#### To do
In the records that follow, show each line where the word "icon" is present.

#### Data listing
::::::::::

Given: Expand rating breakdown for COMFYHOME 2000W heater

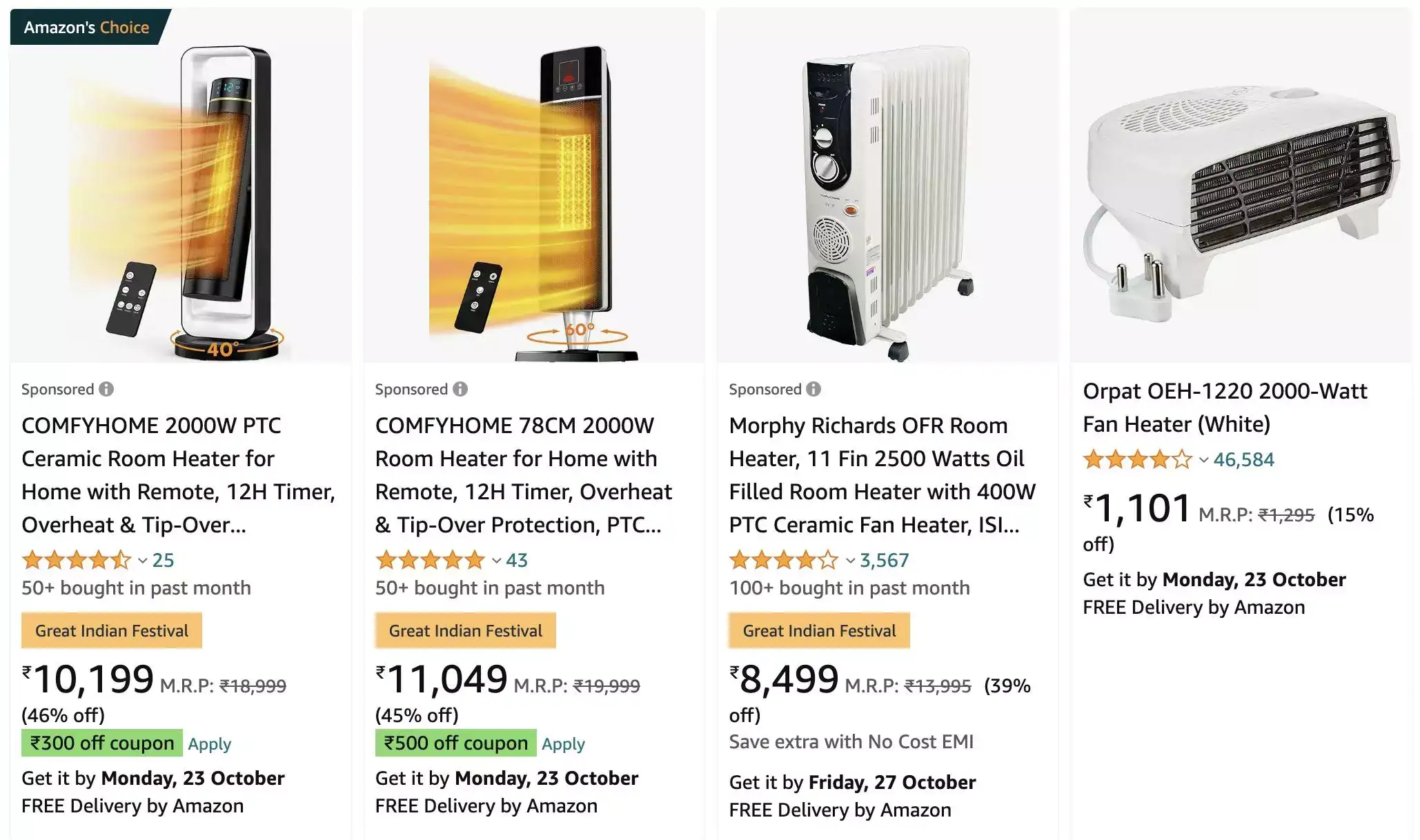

::::::::::

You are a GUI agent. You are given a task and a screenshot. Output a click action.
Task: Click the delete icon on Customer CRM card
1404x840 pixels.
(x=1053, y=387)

::::::::::

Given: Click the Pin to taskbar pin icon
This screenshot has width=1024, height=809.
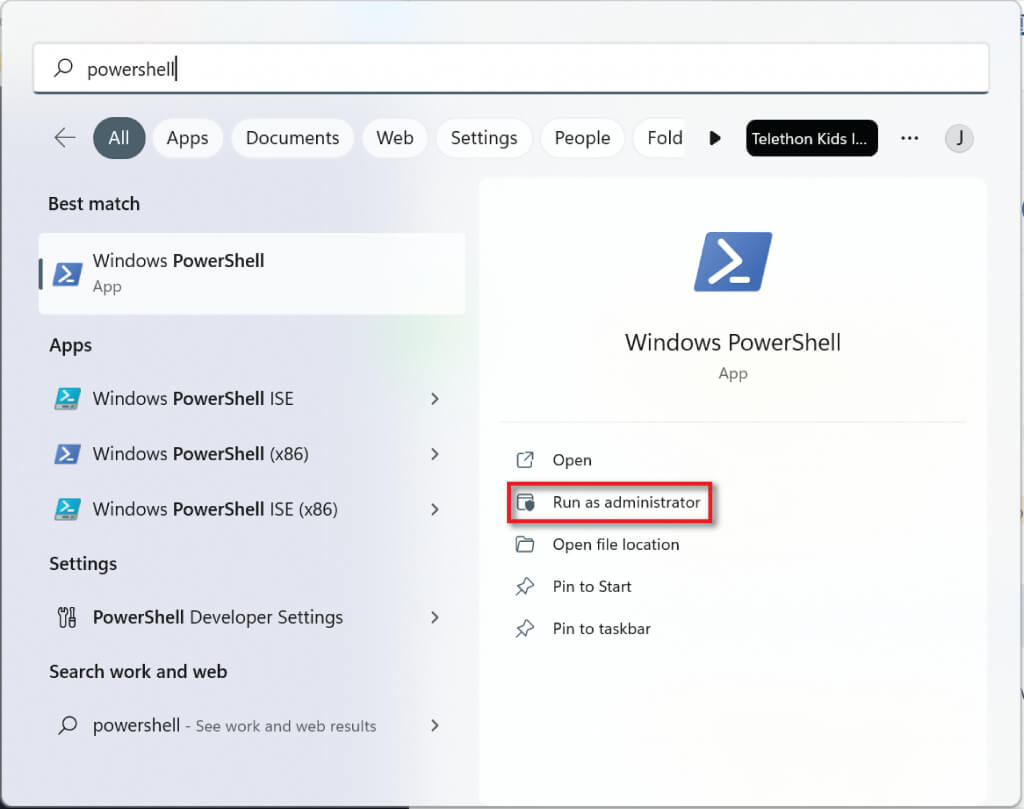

::::::::::

#### Answer box
Task: Click the delete icon on Customer CRM card
Given: Click the Pin to taskbar pin icon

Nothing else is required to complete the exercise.